== Provided entries ==
______
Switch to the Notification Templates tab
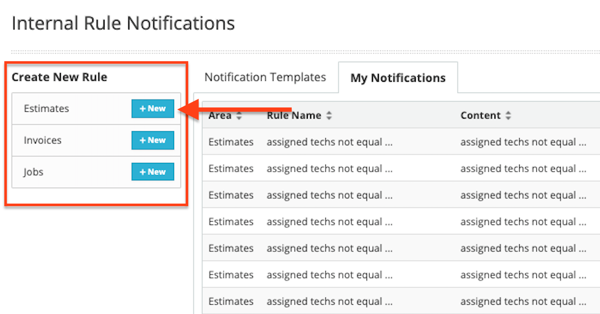 (265, 77)
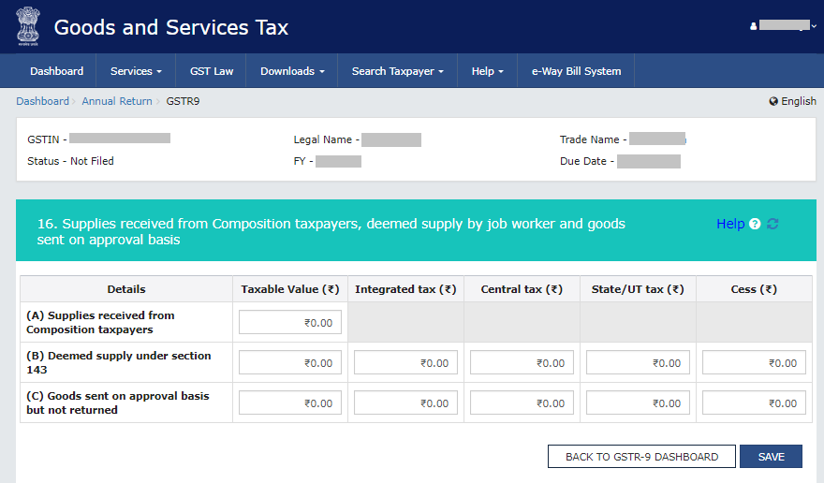Open the user profile account menu

[777, 26]
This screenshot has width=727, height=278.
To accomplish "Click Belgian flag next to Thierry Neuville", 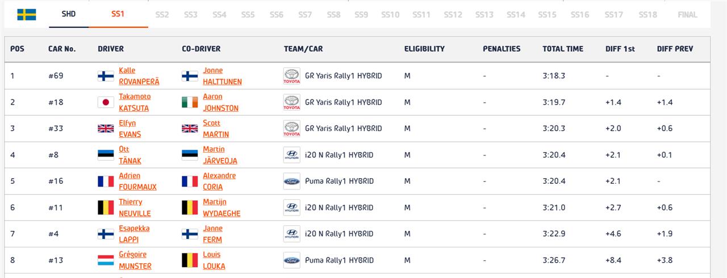I will (106, 208).
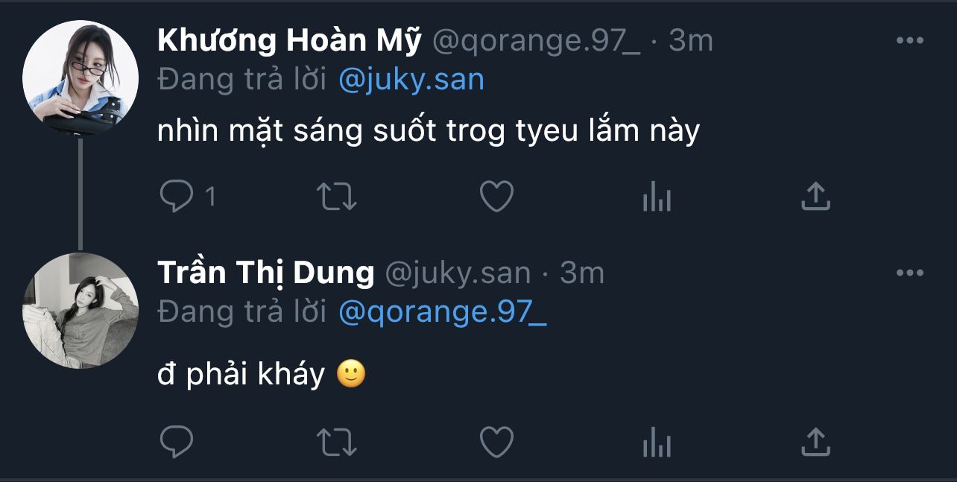The height and width of the screenshot is (482, 957).
Task: Retweet Khương Hoàn Mỹ's tweet
Action: point(337,197)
______
== About this task ==
Stop after the line containing "This screenshot has width=727, height=278.": copy the records exactly from the first line up to there, leaving pictures out.

== Task result ==
Switch to the Notification Templates tab
 (265, 77)
Open the user profile account menu

[777, 26]
This screenshot has width=727, height=278.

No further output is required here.